- **Exercise directions**
Search the listing below for the line containing "The image size is (1456, 816).". From there through the line containing "You are a computer-use agent. The height", transcribe every line exactly, both ends included.

- **Material supplied**
- - - - - - -

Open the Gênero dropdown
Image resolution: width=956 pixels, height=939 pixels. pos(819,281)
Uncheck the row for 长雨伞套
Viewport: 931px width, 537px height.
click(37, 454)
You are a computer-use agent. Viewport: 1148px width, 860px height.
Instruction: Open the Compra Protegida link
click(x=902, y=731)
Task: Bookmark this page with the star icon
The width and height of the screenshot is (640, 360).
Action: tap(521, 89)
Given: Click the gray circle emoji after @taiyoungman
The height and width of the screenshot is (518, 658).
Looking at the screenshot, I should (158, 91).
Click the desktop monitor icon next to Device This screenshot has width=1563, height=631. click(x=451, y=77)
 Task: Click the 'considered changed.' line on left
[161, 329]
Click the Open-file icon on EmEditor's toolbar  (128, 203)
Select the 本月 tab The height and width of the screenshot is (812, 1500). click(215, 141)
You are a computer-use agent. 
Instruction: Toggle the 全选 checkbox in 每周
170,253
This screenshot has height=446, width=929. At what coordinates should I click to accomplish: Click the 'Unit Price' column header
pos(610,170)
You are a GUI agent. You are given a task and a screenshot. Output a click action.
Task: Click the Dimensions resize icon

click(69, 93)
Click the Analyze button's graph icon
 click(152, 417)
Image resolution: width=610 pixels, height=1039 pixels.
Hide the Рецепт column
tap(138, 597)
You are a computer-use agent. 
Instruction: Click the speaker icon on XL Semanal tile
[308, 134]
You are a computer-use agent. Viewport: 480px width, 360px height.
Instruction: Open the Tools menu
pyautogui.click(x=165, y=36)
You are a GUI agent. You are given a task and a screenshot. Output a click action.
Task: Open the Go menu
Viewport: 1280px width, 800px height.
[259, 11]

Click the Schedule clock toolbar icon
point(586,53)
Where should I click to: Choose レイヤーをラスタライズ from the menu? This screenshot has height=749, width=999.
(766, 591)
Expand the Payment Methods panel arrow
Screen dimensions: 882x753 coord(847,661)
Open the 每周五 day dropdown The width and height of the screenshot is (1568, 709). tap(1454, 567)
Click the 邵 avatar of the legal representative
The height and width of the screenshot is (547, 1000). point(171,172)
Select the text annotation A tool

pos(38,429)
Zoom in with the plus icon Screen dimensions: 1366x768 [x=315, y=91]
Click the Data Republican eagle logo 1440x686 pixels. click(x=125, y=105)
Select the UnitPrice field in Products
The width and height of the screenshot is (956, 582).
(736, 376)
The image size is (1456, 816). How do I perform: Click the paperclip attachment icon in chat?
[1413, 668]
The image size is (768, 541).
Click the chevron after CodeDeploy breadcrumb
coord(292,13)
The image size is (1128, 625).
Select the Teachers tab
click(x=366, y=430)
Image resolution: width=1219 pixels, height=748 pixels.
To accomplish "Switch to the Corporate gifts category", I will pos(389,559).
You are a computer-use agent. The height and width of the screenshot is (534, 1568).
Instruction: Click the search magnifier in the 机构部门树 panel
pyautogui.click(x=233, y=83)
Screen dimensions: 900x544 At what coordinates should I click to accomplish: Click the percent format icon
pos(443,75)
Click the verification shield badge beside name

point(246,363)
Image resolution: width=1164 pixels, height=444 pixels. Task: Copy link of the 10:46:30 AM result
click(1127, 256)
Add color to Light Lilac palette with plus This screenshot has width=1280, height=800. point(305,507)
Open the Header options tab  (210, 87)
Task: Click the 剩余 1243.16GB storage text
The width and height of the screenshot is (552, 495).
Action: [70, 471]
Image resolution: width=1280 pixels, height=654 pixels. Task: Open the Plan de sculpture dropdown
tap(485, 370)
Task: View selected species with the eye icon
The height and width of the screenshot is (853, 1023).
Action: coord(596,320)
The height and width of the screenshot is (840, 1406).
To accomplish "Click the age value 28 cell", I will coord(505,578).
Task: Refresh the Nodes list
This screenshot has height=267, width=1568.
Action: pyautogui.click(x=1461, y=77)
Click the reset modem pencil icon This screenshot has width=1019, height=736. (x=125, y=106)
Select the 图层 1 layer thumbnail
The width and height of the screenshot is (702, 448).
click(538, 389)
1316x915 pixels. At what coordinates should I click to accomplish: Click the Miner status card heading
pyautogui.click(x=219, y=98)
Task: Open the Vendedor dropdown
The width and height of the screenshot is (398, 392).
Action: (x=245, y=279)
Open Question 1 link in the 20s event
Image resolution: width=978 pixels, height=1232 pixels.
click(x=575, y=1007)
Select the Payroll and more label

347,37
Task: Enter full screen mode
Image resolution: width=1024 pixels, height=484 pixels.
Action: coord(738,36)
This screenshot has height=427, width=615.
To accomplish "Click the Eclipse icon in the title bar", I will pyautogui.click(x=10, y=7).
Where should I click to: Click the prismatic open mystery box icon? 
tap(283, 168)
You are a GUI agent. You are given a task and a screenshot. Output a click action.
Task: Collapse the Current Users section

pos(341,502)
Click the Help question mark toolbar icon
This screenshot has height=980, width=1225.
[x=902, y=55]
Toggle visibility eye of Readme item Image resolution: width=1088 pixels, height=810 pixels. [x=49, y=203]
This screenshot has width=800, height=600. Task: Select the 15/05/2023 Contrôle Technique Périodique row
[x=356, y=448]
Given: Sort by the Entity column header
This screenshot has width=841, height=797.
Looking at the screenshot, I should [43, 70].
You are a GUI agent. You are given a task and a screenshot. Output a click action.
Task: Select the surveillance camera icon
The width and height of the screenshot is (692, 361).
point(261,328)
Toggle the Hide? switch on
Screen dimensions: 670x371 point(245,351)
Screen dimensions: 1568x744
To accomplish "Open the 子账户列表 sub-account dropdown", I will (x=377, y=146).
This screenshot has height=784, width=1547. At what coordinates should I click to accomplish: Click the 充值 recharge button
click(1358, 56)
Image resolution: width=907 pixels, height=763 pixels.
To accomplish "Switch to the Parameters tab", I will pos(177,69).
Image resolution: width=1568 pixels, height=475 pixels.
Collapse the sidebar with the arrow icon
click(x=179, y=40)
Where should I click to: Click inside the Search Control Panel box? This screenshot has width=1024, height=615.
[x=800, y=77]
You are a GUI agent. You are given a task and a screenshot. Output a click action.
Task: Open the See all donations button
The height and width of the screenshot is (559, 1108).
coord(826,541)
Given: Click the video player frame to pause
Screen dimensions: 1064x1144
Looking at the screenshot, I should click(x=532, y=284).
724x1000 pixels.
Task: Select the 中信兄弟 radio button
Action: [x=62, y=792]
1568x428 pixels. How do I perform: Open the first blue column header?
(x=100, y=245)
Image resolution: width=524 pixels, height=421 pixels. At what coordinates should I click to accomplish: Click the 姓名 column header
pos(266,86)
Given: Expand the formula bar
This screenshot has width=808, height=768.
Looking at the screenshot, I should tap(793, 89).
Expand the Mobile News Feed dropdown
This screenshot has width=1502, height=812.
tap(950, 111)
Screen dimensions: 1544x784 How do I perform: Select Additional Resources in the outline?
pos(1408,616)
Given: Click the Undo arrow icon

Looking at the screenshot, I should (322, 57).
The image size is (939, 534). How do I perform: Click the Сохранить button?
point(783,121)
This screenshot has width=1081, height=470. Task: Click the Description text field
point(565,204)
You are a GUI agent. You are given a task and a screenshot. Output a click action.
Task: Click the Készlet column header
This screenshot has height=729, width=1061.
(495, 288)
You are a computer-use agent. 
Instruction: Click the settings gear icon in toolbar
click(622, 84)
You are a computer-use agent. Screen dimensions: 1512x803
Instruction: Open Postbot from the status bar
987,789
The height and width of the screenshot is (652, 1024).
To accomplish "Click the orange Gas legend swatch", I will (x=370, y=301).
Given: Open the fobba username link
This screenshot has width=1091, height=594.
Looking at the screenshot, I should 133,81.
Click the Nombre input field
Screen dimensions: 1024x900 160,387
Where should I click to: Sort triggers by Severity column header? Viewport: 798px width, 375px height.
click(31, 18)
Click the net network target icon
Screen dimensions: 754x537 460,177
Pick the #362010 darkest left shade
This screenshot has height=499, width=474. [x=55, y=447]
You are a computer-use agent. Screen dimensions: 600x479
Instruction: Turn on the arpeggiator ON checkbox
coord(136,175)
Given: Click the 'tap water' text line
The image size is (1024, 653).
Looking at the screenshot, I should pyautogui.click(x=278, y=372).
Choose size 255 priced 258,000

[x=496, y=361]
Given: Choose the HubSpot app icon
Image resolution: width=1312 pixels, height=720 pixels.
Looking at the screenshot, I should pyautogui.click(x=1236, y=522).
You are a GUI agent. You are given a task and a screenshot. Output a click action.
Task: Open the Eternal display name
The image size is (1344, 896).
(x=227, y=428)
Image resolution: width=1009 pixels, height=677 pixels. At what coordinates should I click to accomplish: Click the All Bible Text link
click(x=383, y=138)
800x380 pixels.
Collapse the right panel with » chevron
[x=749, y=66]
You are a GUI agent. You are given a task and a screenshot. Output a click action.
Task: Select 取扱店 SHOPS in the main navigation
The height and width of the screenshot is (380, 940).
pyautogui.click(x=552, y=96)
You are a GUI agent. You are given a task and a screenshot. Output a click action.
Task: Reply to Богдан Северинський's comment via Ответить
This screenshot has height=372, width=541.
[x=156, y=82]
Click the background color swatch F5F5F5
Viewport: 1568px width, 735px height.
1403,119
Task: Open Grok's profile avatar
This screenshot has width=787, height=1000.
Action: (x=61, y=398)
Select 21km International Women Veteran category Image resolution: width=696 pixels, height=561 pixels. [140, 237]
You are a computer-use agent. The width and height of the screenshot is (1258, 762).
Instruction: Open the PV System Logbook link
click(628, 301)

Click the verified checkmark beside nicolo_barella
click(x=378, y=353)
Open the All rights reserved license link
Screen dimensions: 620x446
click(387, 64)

- - - - - - -

- **Answer section**
The image size is (1456, 816). How do I perform: Click the paperclip attachment icon in chat?
[1413, 668]
The image size is (768, 541).
Click the chevron after CodeDeploy breadcrumb
coord(292,13)
The image size is (1128, 625).
Select the Teachers tab
click(x=366, y=430)
Image resolution: width=1219 pixels, height=748 pixels.
To accomplish "Switch to the Corporate gifts category", I will pos(389,559).
You are a computer-use agent. The height and width of the screenshot is (534, 1568).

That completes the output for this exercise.